October 3rd, 2005

Illuminati

who I am and how I came to be

Way back in the dim and distant past of 1992, when most of you hadn't been born, and the rest of you didn't really appreciate it, I got my first account on an internet bulletin board.

This was not the kind of flashy, web-driven bulletin board you get now (although the web did technically exist, I didn't even hear about it for another 2-3 years), but a text-only system accessed via telnet (a now little-used program that used to be the main method of connecting from one computer to another over the internet). It did, admittedly, support both Bold and Italic text, as well as different colours, but anything more complex was completely out of the question. It was, however, a miracle of its time, and I spent vast amounts of time talking to all sorts of new friends I found through it. It's name, for those interested in historical detail, was Monochrome, and it was based at City University in London, where it was constantly in danger of being shut down for allowing dangerous things like discussion of sexuality and intermittent flamewars - some things clearly never change.

Anyway, my first task when introduced to Mono (as it was affectionately know) was to choose a username. This was the first time I'd ever been able to choose my own, and I had no idea what to choose. I was advised to choose something that appealed to me - make sure I was happy with a name that would be associated with me for the rest of my time on the board.

It was 1992. I was a huge comics geek. I was madly in love with Neil Gaiman in general and Sandman in particular. I chose "Morpheus".

Thankfully (very, very thankfully), the name was already taken. But for the fact that someone else had got there first, I'd have been marked as a goth weenie for the next 5 years.

Annoyed that someone else had come up with my genius idea, I thought for a moment, and then went through every variation of names that had been used for the character. Again and again, praise the Lord, I was thwarted by those geekier than myself.

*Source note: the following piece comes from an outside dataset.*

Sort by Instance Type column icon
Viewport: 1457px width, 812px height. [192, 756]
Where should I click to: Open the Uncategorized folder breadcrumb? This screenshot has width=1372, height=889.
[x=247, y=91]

Eventually I plumped for the name of a minor character, mentioned as their name only once. It was nicely esoteric and fulfilled my general criteria for naming characters "unlikely to be known by other people" and "not entirely nice" at the same time. Neil Gaiman lifted it from rabbinical sources - the jewish books that intersect with became the old testament, and it's also mentioned in the kabbalah and other mystical texts. The name was "samael". For those who never read Sandman, or those who weren't paying intense attention to the whole thing, this is a more personal name for...the devil.

Yes, I know. I'm hanging my head in shame _right now_.

At the time, however, it appealed to me quite a lot, and I happily hung on to it for years afterwards, despite other people frequently mistyping it as "Samuel". I even went along to a few Mono Meets (much like an LJ meetup, insofar as everyone called each other by their Mono names and you could spend half an hour talking to someone before you realised you actually knew each other quite well). Whenever I signed up for a new bulletin board or discussion site I used it as my login name. It very much felt like my online identity. It still _is_ my Slashdot identity (I'm damned if I'm throwing away all that karma).

Eventually, however, the web got big enough that I started encountering other people using the alias. I'd try to sign up for a website and discover that someone else had gotten their first. I did a few searches and discovered that there was now a Black Metal band with the same name. It was going to have to go.

It was around this time that I set up my own domain - I'd become fed up with friends losing their email addresses whenever they moved ISP, and at that point people were moving ISP a lot, as new tariffs came out on an almost daily basis, and business models came and went before breakfast. So I sat in front of the computer and started typing domain names into a registration site, to see what was free.

After about half an hour I rounded up the various flatmates and passers-by that were in the flat and we _all_ sat there suggesting names. Eventually we had a game going, where two people would simultaneously suggest a random word, and then we'd put them together and see if _that_ domain was free. When domains like "FruityElephant.Com" have already gone, something is seriously wrong with the world.

And then I remembered a conversation I'd been having about Zen a few weeks before. A koan about how a student was trained by their master, who whenever they suggested something, said "This is not Zen." until they were enlightened. Which is how I ended up with www.notzen.com.

And, getting back to the original story, how I ended up with the username notzen on kuro5hin.org. Which worked for me quite well, but was somehow still not right. There was nothing _wrong_ with it, but I didn't feel it summed up who I was - it just didn't feel like _me_.

Which gave me my answer of course. I no longer felt like I had to hide behind a false identity. I was comfortable being myself, and indeed somewhat defensive of my right to be myself, and not have to play a game of masks (voluntary games are, of course, fine).

Which was sometime around the end of 2001, just as I was introduced to LiveJournal.

Which is why my LJ ID is my name.

Any questions?

Illuminati

Straight from my hindbrain

I just checked - and my original Monochrome account is still active. I even remembered my password! Not only that, I seem to still remember the really horrible navigation system, and the keyboard shortcuts.

I want those parts of my brain back!